Incentive disbursement that works for clinical populations

Clinical research participants span a wide demographic range. In community-based trials, a significant proportion may be unbanked or have irregular banking relationships. The disbursement infrastructure must work without a bank account requirement.

  • →Visit attendance payment: Incentive triggered when the study nurse or coordinator marks the participant as attended in the trial management system. Payment arrives via SMS before the participant leaves the site.
  • →Transport reimbursement: A specific transport allowance delivered separately from the study incentive, acknowledging the cost of travel to the site.
  • →Procedure-specific incentives: Higher payments for visits involving blood draw, biopsy, or other procedures that carry burden for the participant.
  • →Study completion bonus: A larger reward on completion of the full study protocol. Creates a retention incentive for the final visits, which typically have the highest dropout rates.

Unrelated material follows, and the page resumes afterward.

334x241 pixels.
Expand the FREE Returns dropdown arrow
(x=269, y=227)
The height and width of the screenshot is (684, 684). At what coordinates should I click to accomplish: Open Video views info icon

IRB and ethics committee considerations

IRBs and ethics committees review incentive structures to ensure payments are not coercive — that is, not so large that they impair a participant's voluntary decision to join or continue the study, particularly for low-income populations. The standard guidance is that incentives should compensate for time and inconvenience without creating undue inducement.

Gift card incentives are generally viewed favourably by ethics committees because they have a defined, transparent value, are traceable, and can be structured to avoid cash-equivalent flexibility that might be seen as more coercive. The ability to demonstrate that every incentive was delivered as described in the protocol — with a digital delivery and redemption record — simplifies the ethics reporting process.

Blinding and anonymisation

In blinded trials, the incentive delivery mechanism should not inadvertently reveal treatment arm allocation. Ensure that reward amounts and timing are identical across arms, and that the delivery records cannot be used to infer treatment allocation in a blinded data set.